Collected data
═══

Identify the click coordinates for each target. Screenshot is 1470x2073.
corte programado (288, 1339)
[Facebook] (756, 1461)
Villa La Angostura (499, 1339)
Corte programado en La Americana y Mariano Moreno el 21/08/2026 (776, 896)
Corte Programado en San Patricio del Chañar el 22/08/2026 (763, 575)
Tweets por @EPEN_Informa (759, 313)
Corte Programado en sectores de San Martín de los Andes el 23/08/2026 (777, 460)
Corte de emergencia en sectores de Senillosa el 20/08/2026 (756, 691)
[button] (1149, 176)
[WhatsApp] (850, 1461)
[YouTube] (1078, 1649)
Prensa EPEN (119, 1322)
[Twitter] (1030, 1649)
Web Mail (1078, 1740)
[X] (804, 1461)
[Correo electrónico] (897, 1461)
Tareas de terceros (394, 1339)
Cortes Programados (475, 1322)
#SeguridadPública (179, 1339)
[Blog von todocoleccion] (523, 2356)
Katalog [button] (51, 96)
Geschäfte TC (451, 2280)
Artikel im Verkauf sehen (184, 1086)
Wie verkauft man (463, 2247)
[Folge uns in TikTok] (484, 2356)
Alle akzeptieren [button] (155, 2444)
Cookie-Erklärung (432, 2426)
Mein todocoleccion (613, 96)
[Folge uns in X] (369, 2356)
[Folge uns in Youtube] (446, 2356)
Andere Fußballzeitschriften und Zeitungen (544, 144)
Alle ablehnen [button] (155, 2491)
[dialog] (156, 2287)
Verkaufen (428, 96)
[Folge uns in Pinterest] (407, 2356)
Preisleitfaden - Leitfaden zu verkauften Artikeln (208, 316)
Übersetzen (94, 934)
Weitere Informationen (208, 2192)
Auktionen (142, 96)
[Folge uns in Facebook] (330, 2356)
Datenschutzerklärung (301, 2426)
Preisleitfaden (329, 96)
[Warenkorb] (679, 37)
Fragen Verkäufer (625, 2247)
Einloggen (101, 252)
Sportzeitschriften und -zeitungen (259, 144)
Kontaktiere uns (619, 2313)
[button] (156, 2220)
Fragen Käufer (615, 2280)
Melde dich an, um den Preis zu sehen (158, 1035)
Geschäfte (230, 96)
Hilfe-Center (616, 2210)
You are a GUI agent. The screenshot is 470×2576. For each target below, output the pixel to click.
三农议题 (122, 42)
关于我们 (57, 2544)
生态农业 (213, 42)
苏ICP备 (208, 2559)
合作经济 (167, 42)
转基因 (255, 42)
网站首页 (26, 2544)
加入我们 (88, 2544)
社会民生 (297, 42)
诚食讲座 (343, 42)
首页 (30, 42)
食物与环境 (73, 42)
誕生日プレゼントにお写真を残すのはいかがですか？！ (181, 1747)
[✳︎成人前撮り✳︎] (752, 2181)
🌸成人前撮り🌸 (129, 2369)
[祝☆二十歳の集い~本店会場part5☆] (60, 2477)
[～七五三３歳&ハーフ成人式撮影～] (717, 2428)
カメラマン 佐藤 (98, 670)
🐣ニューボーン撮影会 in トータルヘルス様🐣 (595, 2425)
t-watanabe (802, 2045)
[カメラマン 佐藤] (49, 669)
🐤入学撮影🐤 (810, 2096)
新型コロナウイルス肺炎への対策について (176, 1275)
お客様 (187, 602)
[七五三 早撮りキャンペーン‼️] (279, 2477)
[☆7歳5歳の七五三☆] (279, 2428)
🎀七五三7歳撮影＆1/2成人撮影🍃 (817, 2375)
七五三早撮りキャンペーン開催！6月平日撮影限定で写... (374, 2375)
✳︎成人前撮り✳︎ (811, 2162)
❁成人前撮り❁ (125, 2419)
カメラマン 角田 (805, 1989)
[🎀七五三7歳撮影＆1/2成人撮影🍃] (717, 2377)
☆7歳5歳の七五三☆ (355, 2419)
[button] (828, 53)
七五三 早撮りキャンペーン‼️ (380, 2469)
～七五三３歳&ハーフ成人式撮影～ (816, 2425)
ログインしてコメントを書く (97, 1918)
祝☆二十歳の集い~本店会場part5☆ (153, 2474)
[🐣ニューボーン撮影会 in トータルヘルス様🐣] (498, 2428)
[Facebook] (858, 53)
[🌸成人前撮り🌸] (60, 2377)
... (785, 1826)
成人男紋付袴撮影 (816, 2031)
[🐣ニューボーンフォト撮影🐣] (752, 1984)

═══

Take every line above that includes "トータルヘルス様" and list it.

## Exercise output
🐣ニューボーン撮影会 in トータルヘルス様🐣 (595, 2425)
[🐣ニューボーン撮影会 in トータルヘルス様🐣] (498, 2428)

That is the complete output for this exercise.